▸ **Short problem**
Copy out the entries between the lines holding "Viewport: 746px width, 643px" and "(x=442, y=180)", inclusive, requests and all, and raise every coordinate in the answers by 109.

---------- Data shown ----------

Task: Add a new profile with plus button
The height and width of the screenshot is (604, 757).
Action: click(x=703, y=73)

----------
---------- Data shown ----------

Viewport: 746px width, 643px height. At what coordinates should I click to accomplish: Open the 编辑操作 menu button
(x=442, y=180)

----------

▸ **Problem solution**
Viewport: 746px width, 643px height. At what coordinates should I click to accomplish: Open the 编辑操作 menu button
(x=551, y=289)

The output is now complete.